У дѣвушки, пока она, онѣмѣвшая, смотрѣла на расправы съ офицеромъ и Матвѣевымъ, уже все медленно кружилось, плыло и ползло передъ глазами. Временами она стояла, какъ автоматъ, ничего не сознавая, временами, какъ при вспышкахъ ослѣпительныхъ зарницъ въ черную воробьиную ночь, то, что она видѣла, что творилось на ея глазахъ, своимъ чудовищнымъ ужасомъ превосходило всякое вѣроятіе, всякіе больные, кошмарные сны и подавляло всю ее. Ей все хотѣлось куда-то бѣжать, куда-то спѣшить, кого-то просить, молить, кричать, плакать, кому-то жаловаться, но она не сдвинулась съ мѣста, не издала ни одного звука. Не могла. Воля ея была парализована. Она оцѣпенѣла.
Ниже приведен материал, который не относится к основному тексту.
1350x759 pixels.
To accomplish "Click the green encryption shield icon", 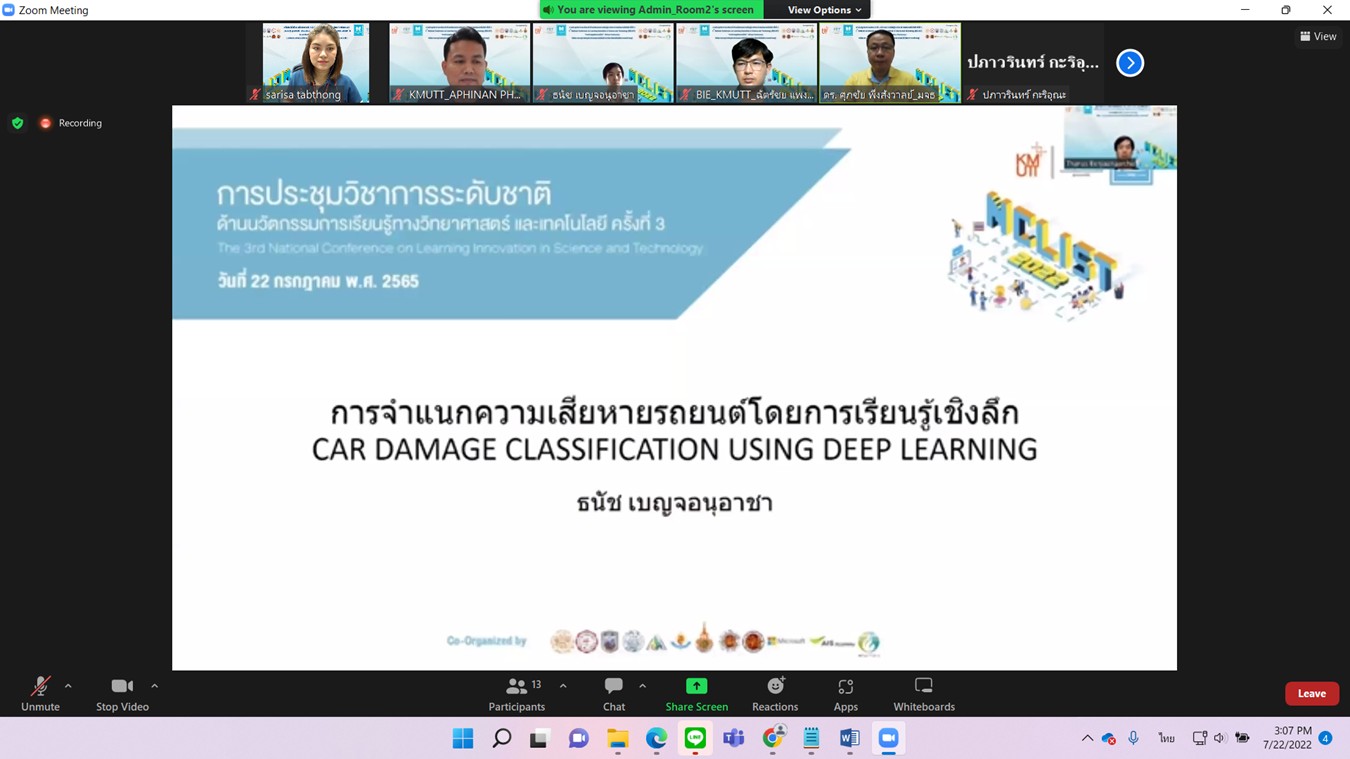I will pyautogui.click(x=18, y=123).
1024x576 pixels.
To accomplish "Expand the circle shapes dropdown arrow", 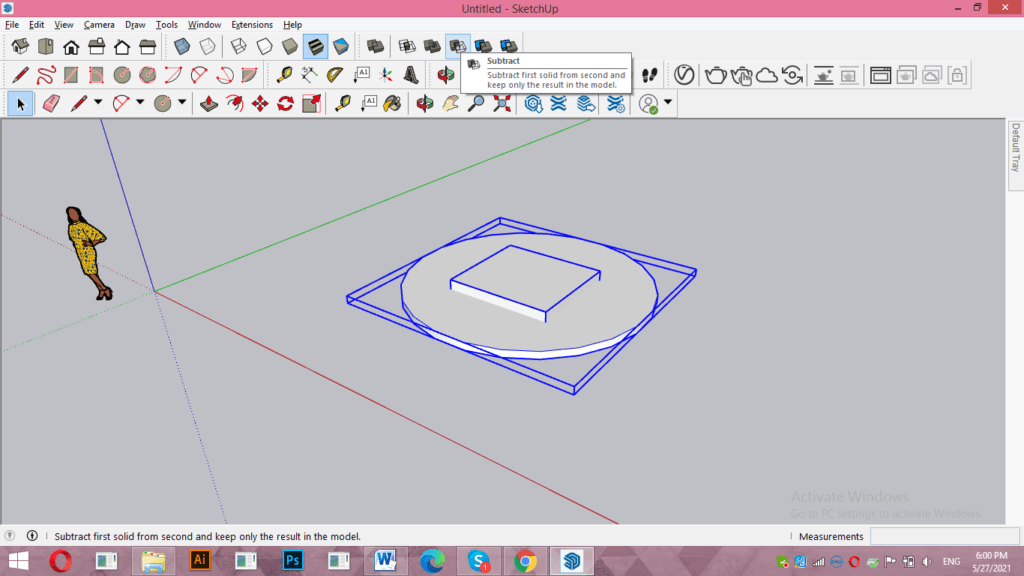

Мгновеніями ей чудилось, что она бредитъ, что такому невиданному кошмару, такому безмѣрному ужасу, какой совершается сейчасъ, не можетъ быть мѣста на землѣ. Это просто немыслимо, невозможно, недопустимо. И вмѣстѣ съ тѣмъ она трепетно ждала еще чего-то куда болѣе худшаго, какого-то послѣдняго дѣйствія, послѣдняго удара, который сразитъ ее на смерть. И это самое худшее, самое чудовищное связано съ представленіемъ о томъ, кого она любила, кому въ послѣднія трагическія мгновенія своей жизни всю душу свою отдала, отдала безъ остатка. И странно, это ожиданіе еще болѣе ужаснаго, личнаго, непоправимаго давало ей силы пережить то страшное и кошмарное, что сейчасъ совершалось.